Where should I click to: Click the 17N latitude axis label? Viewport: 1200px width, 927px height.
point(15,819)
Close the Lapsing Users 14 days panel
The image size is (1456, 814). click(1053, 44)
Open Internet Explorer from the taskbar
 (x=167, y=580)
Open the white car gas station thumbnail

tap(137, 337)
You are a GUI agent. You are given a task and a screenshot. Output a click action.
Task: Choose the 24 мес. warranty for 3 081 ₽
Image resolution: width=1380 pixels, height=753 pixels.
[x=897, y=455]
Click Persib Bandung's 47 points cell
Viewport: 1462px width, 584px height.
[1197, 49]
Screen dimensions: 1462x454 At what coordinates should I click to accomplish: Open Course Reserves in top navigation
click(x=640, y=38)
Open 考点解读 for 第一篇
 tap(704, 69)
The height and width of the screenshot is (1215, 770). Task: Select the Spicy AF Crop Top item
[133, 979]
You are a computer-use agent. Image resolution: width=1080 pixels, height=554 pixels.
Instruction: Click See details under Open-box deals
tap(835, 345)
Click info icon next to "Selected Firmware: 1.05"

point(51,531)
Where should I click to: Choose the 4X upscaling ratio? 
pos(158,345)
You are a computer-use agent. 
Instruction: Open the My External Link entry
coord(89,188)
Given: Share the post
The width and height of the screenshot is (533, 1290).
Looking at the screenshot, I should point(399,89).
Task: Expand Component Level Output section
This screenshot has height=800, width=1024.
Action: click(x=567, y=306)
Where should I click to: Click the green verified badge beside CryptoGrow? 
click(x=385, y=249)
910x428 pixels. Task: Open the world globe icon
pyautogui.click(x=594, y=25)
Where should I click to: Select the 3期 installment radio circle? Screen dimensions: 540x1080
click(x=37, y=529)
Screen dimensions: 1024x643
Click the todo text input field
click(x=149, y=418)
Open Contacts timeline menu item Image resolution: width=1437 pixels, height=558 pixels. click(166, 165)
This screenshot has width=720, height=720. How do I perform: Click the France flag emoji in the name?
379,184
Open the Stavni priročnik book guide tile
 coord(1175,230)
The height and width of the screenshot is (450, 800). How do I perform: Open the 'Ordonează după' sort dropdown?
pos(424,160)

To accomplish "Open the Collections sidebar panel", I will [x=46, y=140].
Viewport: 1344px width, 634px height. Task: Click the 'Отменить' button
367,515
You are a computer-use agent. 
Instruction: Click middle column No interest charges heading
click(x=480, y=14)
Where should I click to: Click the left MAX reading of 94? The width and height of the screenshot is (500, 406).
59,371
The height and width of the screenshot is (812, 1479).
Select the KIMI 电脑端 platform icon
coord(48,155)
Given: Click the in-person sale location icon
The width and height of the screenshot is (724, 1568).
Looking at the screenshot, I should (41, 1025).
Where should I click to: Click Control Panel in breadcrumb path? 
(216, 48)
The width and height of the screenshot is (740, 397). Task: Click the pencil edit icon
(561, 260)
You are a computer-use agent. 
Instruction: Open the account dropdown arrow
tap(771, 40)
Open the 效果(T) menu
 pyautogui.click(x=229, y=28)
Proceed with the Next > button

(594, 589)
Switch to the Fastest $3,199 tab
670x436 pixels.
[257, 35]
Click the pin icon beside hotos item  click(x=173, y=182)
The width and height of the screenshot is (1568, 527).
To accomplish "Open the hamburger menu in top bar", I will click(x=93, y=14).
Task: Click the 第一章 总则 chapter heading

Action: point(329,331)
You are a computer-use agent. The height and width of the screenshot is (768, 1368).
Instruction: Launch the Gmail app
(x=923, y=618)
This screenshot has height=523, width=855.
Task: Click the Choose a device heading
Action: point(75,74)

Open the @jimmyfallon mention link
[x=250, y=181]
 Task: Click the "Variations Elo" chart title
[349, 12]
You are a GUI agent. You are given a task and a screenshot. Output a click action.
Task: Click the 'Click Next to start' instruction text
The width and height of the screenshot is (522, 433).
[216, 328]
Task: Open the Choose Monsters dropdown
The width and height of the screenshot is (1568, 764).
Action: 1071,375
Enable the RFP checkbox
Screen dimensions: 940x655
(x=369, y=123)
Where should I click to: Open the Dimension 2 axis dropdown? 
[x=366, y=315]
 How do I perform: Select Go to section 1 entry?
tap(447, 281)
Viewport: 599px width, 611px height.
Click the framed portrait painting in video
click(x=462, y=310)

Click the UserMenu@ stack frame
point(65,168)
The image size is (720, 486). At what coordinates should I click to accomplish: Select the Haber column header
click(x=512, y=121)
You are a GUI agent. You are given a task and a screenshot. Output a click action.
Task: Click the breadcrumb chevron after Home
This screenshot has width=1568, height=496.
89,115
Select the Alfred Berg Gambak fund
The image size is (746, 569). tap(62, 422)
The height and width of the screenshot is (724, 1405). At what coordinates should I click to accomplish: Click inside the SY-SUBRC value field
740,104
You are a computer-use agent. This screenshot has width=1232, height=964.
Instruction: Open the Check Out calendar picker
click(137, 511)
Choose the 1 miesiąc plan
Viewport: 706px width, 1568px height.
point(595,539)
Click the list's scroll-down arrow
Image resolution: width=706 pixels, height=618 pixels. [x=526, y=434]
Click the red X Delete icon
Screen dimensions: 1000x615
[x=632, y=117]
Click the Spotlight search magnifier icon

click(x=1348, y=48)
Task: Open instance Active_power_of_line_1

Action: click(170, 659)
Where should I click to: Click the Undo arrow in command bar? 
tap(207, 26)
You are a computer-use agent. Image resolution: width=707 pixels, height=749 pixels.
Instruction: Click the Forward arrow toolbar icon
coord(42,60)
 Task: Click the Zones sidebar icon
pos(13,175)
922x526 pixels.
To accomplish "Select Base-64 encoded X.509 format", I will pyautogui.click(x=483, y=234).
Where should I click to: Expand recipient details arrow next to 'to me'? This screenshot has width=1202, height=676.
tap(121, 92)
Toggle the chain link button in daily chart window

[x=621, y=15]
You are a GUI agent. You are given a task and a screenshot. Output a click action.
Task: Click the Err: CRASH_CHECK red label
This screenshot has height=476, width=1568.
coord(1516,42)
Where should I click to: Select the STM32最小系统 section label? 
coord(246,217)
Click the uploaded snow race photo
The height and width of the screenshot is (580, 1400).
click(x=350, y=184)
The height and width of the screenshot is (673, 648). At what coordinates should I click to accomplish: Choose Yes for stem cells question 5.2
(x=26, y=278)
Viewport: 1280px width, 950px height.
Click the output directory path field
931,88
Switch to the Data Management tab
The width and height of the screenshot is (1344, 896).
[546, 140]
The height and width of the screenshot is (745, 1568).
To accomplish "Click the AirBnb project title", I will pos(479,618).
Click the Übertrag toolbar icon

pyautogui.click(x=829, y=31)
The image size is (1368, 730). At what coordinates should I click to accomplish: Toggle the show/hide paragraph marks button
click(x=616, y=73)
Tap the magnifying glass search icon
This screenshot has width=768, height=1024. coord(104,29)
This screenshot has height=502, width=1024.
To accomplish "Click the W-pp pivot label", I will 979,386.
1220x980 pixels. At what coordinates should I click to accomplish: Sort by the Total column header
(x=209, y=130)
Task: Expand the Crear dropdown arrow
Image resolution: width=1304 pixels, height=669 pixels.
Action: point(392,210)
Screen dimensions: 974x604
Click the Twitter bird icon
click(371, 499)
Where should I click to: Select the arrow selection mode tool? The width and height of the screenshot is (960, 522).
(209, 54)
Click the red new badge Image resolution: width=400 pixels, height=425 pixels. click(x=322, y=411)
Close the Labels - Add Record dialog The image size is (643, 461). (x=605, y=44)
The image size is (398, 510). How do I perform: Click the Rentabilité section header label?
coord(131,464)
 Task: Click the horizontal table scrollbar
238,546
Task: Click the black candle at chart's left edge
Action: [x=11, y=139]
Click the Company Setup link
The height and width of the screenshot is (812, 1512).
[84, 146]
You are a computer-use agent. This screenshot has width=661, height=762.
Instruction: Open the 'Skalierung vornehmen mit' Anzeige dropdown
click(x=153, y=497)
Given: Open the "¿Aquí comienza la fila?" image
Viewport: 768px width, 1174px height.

━━━━━━━━━━━━━━━━━━━━

▶ _EXERCISE_
Reproduce exactly, and with no other material, the lines between those holding "Screen dimensions: 1024x643" and "Open Contacts timeline", inclusive.

▶ _EXERCISE OUTPUT_
Screen dimensions: 1024x643
Click the todo text input field
click(x=149, y=418)
Open Contacts timeline menu item Image resolution: width=1437 pixels, height=558 pixels. click(166, 165)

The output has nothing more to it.